[INSTRUCTION]
How many lines in the items below contain the word "width"? Reply with the number alone.

[MATERIALS PROVIDED]
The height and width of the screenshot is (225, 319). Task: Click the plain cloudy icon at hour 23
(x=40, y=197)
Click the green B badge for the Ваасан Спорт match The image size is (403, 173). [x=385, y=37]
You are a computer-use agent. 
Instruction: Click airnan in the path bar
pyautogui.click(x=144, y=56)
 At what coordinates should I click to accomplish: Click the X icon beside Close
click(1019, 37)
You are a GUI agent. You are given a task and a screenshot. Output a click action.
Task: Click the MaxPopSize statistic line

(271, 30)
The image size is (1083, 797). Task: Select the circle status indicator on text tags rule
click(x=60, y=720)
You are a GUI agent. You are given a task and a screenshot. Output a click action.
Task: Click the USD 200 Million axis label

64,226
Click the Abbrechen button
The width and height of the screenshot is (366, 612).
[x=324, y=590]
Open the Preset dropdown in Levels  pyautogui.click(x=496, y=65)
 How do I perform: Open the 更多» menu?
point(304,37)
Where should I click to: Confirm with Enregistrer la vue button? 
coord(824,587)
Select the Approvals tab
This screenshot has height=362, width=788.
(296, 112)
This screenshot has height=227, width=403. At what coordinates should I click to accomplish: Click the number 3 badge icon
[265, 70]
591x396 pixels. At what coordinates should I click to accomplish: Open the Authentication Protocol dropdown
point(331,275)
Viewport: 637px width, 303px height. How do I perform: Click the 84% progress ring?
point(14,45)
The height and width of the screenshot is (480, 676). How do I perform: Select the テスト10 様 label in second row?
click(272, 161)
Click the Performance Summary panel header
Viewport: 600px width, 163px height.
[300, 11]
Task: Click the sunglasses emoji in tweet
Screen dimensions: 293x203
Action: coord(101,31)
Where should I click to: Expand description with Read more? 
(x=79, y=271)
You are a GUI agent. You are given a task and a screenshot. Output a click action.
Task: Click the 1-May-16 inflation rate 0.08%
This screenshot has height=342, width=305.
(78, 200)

[CORRECT RESPONSE]
8